This is somewhat of a continuation from the article, Rebalancing a datanode in hadoop 2.0 when the cluster is balanced
Due to a bug in HDFS versions 2.7.3 and previous for HDP 2.6.5, newly added HDFS disks will not be balanced when they are added to an existing datanode in the cluster. This is NOT the case when adding an entirely new datanode with new disks, but is the case when adding disks to an existing datanode. Naturally you would assume you could run the HDFS balancer utility from Ambari Server or use the HDFS balancer command from the namenode to correct the issue, but unfortunately this only works to certain extent.

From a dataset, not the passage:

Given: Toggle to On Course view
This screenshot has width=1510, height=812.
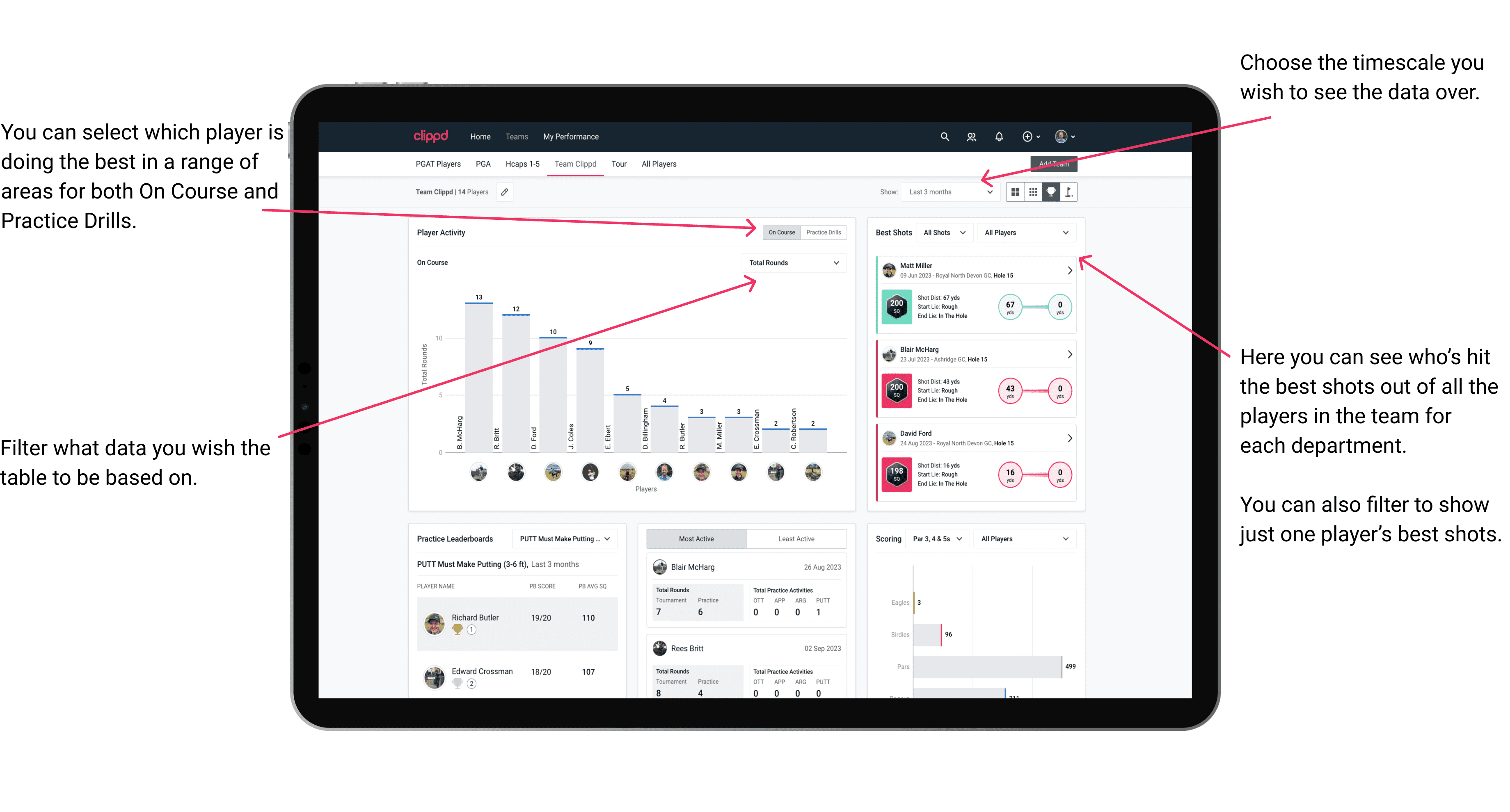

Here is an example of what one of our datanodes looked like after adding two new 1TB disks (/grid/15 and /grid/16), and balancing them with a threshold of 5:
/dev/sdd1 1007G 865G 142G 86% /grid/01 /dev/sdn1 1007G 815G 193G 81% /grid/11 /dev/sdi1 1007G 846G 161G 85% /grid/06 /dev/sdq1 1007G 838G 170G 84% /grid/14 /dev/sdg1 1007G 858G 150G 86% /grid/04 /dev/sdp1 1007G 851G 157G 85% /grid/13 /dev/sdj1 1007G 801G 207G 80% /grid/07 /dev/sdl1 1007G 849G 159G 85% /grid/09 /dev/sdh1 1007G 823G 184G 82% /grid/05 /dev/sdm1 1007G 817G 191G 82% /grid/10 /dev/sde1 1007G 841G 167G 84% /grid/02 /dev/sdk1 1007G 858G 150G 86% /grid/08 /dev/sdf1 1007G 820G 188G 82% /grid/03 /dev/sdo1 1007G 796G 211G 80% /grid/12 /dev/sdt1 1007G 42G 915G 5% /grid/15 /dev/sdu1 1007G 43G 914G 5% /grid/16
So, what can be done about this? Well, you have one of two options.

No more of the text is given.